During the past decade, the genetic causes of monogenic forms of disease have been successfully defined; this work has helped the progression of basic scientific investigation into many disorders, and has helped to characterise several molecular biological processes. An important goal of genetic research is to extend this work and define genetic risk factor loci for complex disorders. The aim is for these data not only to offer further basic understanding of the disease process, but also to provide the opportunity to obtain genetic risk assessments that could be generalised to the public.
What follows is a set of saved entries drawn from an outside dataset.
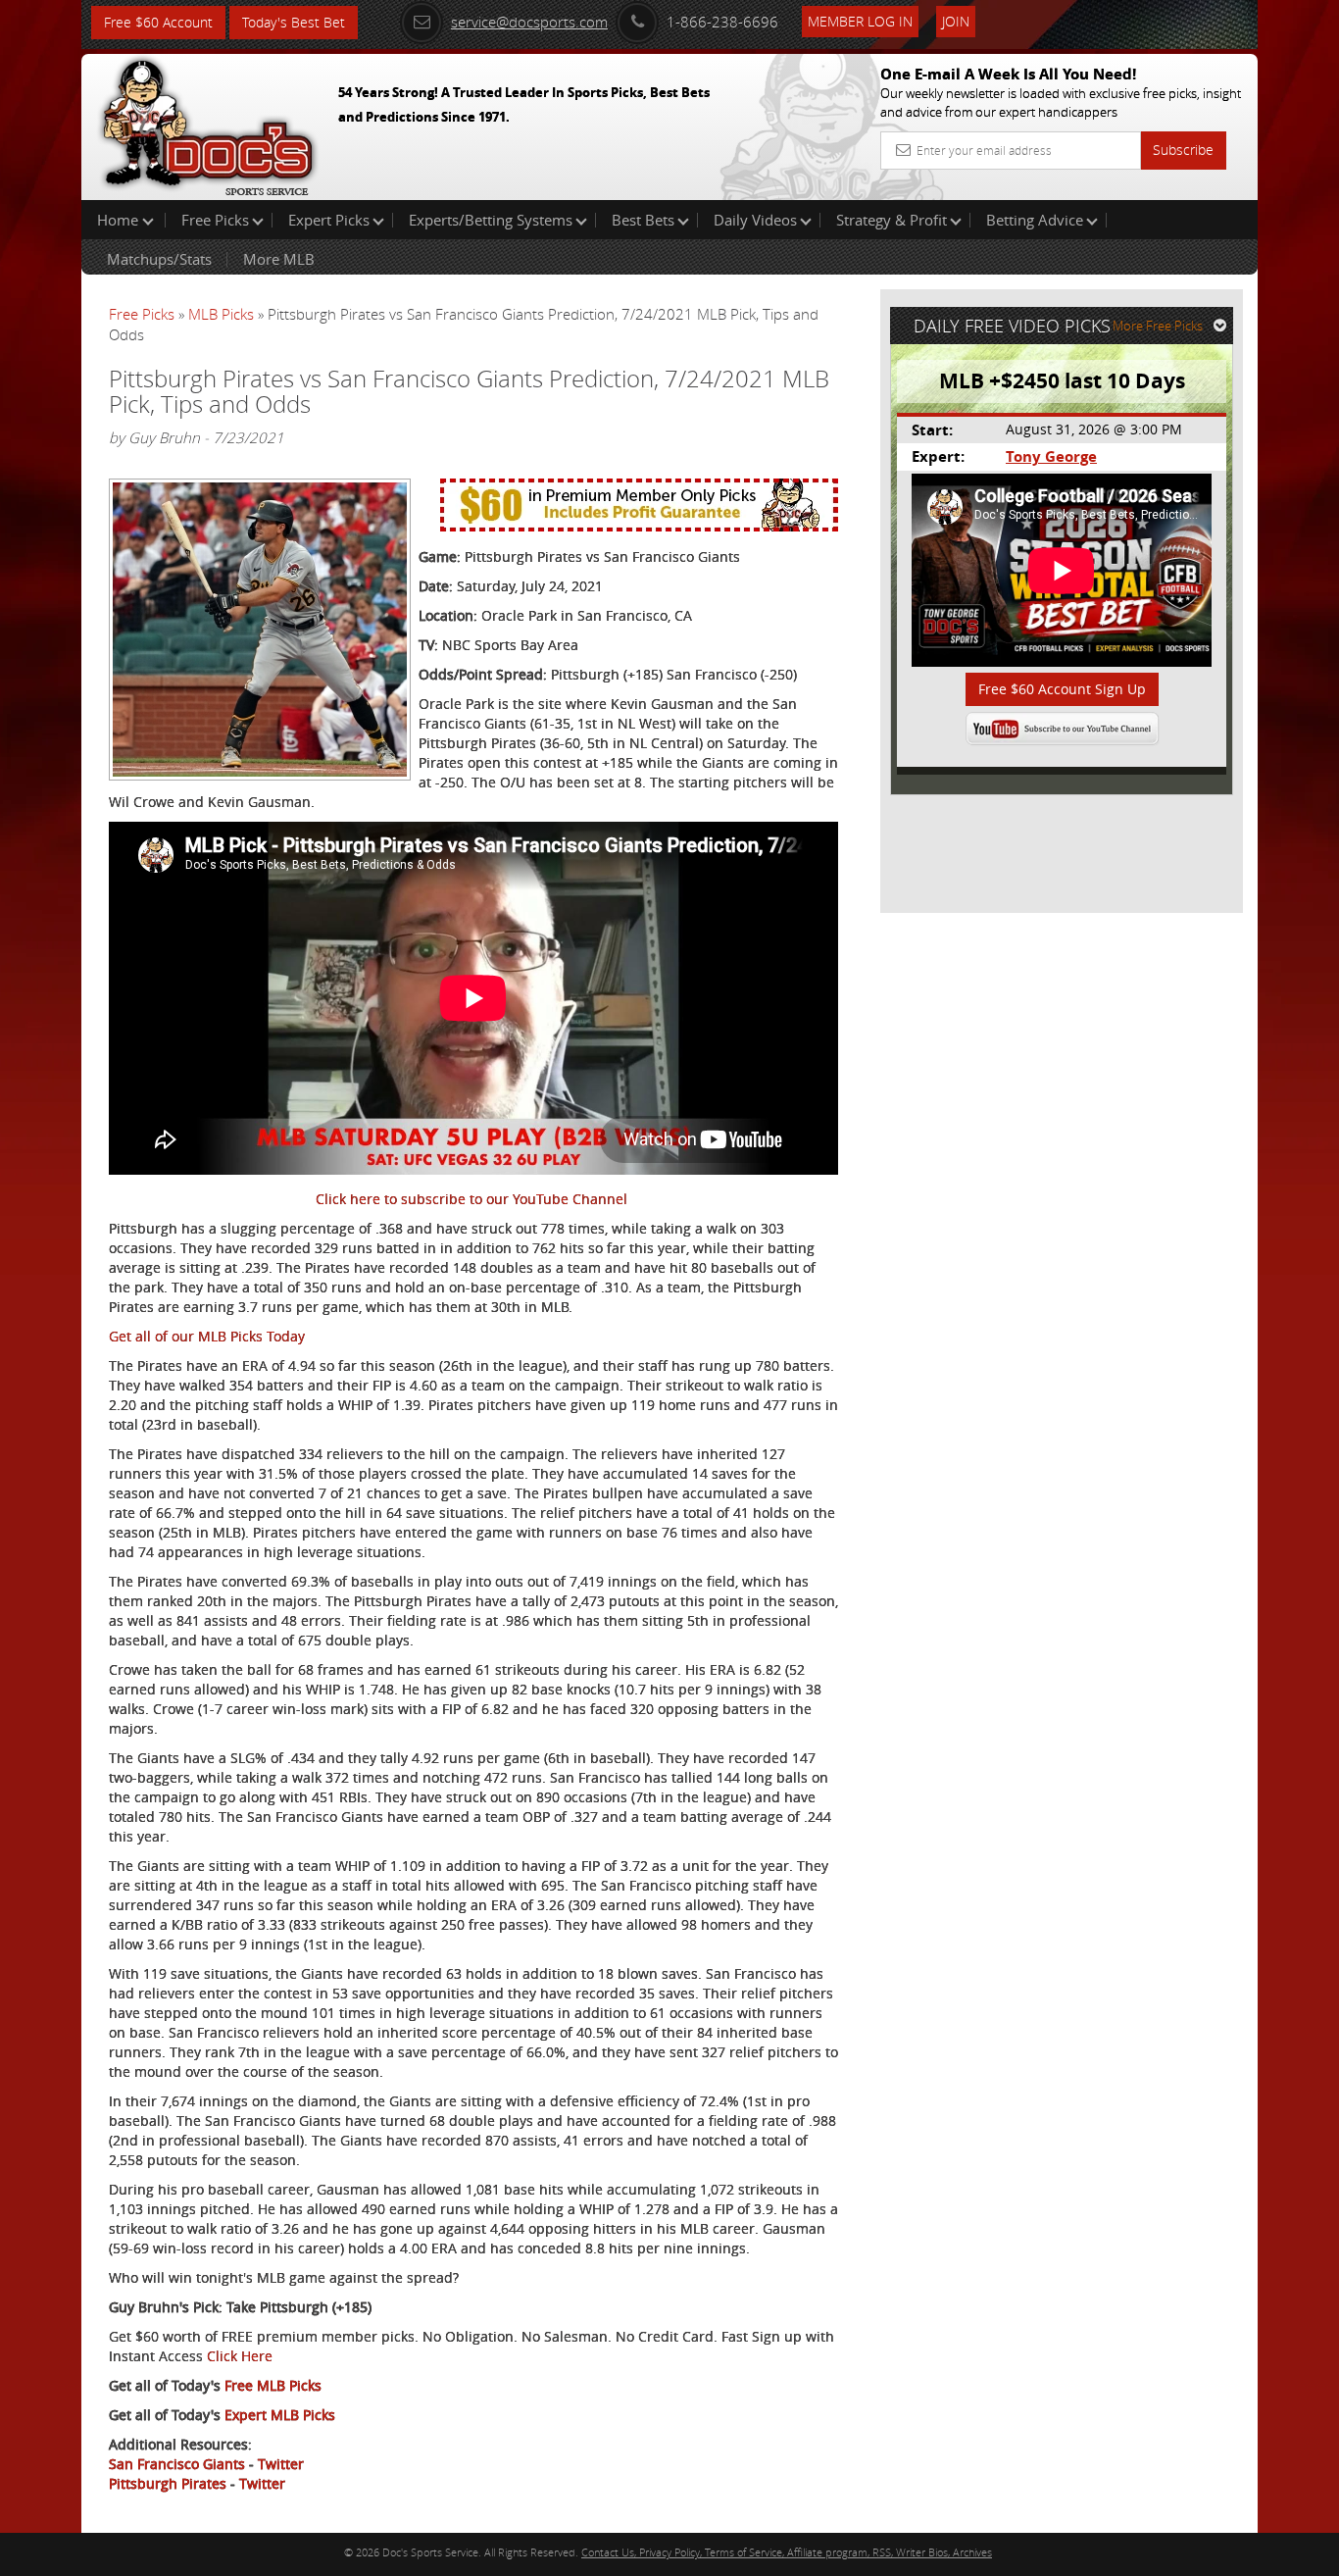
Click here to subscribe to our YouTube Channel (471, 1198)
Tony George (1051, 456)
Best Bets (643, 219)
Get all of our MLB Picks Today (207, 1336)
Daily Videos (755, 219)
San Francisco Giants (177, 2463)
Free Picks (215, 219)
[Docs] (208, 122)
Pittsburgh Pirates (167, 2483)
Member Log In (860, 21)
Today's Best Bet (293, 22)
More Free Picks (1158, 325)
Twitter (281, 2463)
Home (119, 219)
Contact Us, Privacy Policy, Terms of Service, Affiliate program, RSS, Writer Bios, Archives (786, 2552)
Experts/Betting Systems (490, 219)
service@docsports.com (529, 21)
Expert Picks (329, 219)
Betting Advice (1034, 219)
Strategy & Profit (891, 219)
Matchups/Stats (159, 259)
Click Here (240, 2356)
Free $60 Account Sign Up (1062, 689)
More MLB (279, 259)
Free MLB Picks (273, 2385)
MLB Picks (221, 314)
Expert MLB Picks (279, 2414)
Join (955, 21)
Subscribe (1183, 149)
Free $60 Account (158, 22)
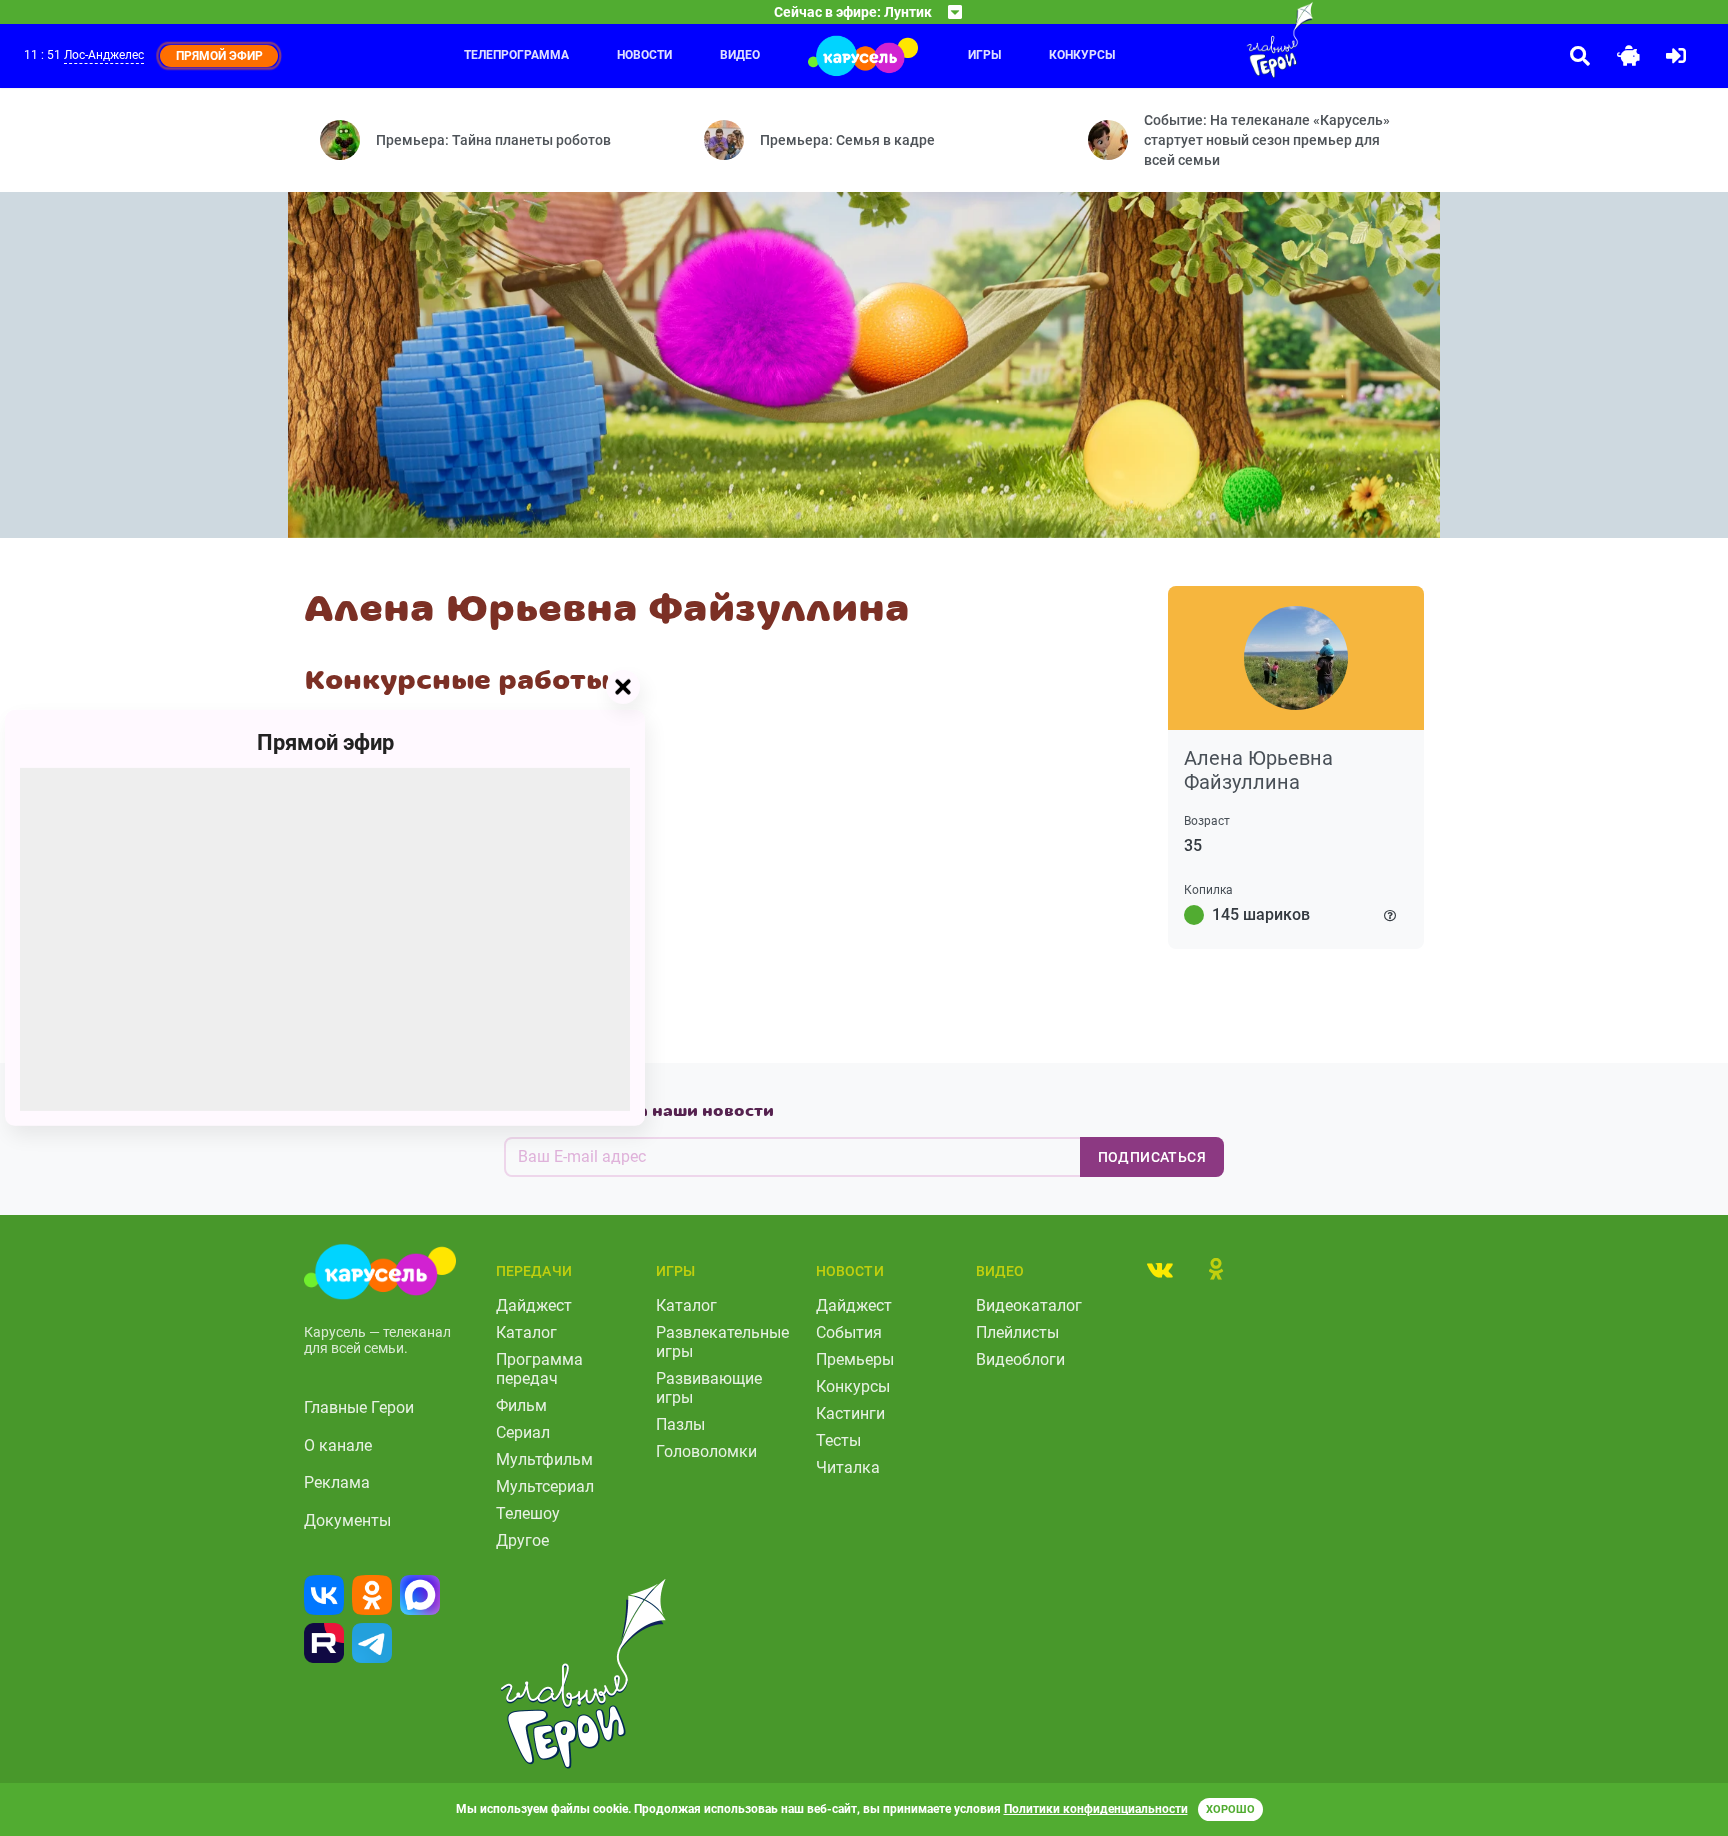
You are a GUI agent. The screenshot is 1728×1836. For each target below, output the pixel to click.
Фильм (521, 1405)
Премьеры (855, 1359)
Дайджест (534, 1305)
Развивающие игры (709, 1388)
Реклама (337, 1482)
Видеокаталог (1029, 1305)
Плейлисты (1017, 1332)
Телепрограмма (516, 55)
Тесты (838, 1440)
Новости (644, 55)
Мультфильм (544, 1459)
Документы (347, 1520)
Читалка (848, 1467)
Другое (522, 1540)
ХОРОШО (1230, 1809)
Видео (740, 55)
The development of resources such as the Human Genome Project and the International Human Haplotype Map Project, coupled with technological advances in ultra-high-throughput genotyping, have provided the basis for genome-wide association studies (GWAS). This approach has been successful for several complex disorders in a short time. Although GWAS are still a new method, these studies have been used for a small number of neurological disorders and, despite varied results for these conditions, GWAS can usefully show the power and limitations of this approach. WHERE NEXT?: GWAS have the potential to show and emphasise common genetic variability associated with disease. However, a challenge of this approach is that large sample series and considerable resources are required. One important consideration will be the interpretation of the results of GWAS in a clinically meaningful way and to discern the implications for all therapy areas, including neurological disorders; this challenge will require specialised skills and resources from both the medical and the scientific communities.